** BRIEF **
In the entries below, the lines from the one with "The width and height of the screenshot is (800, 558)." through the one with "Given: Click the" are to be copied exactly; both ends count.

(PROVIDED MATERIAL Opens)

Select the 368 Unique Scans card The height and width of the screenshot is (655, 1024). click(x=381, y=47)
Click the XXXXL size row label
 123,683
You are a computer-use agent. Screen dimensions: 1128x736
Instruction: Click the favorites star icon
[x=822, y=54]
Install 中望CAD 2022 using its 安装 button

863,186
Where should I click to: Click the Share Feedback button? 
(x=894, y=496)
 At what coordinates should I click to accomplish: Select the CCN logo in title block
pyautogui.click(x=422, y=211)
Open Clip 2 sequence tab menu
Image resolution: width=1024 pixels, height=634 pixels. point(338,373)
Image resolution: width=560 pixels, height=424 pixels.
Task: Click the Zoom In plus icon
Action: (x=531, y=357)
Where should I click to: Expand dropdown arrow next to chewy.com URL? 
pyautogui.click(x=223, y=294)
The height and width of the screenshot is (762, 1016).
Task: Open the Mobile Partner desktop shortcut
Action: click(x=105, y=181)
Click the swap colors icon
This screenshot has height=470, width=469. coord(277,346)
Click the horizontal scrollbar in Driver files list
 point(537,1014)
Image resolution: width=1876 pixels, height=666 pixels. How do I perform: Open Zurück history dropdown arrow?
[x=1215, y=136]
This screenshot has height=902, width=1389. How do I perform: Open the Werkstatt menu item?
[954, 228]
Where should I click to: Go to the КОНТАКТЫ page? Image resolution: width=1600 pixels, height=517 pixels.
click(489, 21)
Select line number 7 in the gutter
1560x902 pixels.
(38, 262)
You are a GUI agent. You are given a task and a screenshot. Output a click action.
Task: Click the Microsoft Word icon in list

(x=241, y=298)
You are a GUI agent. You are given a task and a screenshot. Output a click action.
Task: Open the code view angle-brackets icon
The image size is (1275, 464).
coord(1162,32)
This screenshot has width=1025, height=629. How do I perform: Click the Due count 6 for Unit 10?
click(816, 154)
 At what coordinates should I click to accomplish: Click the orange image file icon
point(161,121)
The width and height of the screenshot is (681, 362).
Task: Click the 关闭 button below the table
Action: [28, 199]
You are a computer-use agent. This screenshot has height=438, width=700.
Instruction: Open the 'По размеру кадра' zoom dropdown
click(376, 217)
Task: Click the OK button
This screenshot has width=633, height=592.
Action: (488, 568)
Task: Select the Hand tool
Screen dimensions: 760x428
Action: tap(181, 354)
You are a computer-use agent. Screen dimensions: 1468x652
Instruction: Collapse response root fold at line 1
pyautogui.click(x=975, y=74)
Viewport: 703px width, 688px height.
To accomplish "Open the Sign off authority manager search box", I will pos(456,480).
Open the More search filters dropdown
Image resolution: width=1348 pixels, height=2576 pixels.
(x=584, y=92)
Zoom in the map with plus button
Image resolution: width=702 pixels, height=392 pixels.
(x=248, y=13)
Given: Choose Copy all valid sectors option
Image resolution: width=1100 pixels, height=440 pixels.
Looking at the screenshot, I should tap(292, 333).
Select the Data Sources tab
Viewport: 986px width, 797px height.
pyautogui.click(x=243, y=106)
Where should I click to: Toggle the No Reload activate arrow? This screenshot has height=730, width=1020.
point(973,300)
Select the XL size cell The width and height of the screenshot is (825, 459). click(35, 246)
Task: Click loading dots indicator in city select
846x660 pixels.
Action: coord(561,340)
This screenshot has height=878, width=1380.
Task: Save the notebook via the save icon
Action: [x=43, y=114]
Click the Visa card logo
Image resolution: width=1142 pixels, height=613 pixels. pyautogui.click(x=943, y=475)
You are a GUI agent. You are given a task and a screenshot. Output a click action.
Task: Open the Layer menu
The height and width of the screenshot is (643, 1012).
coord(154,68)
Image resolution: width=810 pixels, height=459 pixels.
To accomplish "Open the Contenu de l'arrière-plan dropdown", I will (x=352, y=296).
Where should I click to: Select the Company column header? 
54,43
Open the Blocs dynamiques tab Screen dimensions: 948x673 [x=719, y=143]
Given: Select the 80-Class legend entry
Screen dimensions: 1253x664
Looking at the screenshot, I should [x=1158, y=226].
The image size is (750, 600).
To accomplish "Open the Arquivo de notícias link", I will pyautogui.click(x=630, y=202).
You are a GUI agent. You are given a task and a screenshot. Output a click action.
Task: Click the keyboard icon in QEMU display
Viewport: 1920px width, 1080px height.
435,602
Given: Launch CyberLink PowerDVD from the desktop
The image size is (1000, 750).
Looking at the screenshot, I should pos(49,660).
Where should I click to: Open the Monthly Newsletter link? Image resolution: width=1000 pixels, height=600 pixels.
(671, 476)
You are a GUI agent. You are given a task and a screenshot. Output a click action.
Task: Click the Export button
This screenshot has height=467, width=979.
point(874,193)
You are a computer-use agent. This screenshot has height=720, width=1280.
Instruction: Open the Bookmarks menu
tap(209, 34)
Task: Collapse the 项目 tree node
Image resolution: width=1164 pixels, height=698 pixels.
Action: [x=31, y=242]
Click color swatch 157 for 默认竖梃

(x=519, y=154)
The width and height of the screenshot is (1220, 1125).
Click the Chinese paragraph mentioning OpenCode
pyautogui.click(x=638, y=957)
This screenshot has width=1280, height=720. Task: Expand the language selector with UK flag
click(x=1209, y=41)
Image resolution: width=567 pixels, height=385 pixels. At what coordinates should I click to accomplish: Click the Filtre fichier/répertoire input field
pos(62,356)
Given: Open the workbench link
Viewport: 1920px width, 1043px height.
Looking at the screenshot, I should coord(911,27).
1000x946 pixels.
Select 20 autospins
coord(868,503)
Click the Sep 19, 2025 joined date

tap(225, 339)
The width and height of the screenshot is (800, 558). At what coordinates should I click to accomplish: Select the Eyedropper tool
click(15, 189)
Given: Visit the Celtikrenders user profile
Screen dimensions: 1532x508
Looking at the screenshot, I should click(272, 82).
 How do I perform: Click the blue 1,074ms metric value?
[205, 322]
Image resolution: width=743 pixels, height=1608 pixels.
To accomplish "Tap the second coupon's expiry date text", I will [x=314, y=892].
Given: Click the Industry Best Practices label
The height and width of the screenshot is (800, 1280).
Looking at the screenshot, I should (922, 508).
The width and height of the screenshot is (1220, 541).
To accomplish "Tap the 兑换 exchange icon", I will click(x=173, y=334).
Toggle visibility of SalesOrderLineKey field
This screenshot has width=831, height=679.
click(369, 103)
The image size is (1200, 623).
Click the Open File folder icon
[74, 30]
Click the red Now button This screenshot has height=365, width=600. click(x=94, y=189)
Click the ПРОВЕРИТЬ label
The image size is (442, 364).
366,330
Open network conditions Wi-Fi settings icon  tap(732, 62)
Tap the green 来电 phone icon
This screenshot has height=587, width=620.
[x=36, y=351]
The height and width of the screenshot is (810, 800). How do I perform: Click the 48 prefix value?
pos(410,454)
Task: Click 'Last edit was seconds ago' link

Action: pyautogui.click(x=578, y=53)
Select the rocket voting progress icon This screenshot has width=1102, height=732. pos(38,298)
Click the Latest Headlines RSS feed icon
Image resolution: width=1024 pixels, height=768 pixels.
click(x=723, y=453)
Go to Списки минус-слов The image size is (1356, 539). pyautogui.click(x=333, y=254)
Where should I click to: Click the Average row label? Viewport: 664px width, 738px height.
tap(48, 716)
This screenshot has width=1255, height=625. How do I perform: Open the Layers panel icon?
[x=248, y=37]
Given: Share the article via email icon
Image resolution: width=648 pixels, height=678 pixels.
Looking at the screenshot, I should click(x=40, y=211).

(PROVIDED MATERIAL Closes)

** OUTPUT OF THE EXERCISE **
The width and height of the screenshot is (800, 558). At what coordinates should I click to accomplish: Select the Eyedropper tool
click(15, 189)
Given: Visit the Celtikrenders user profile
Screen dimensions: 1532x508
Looking at the screenshot, I should click(272, 82).
 How do I perform: Click the blue 1,074ms metric value?
[205, 322]
Image resolution: width=743 pixels, height=1608 pixels.
To accomplish "Tap the second coupon's expiry date text", I will [x=314, y=892].
Given: Click the Industry Best Practices label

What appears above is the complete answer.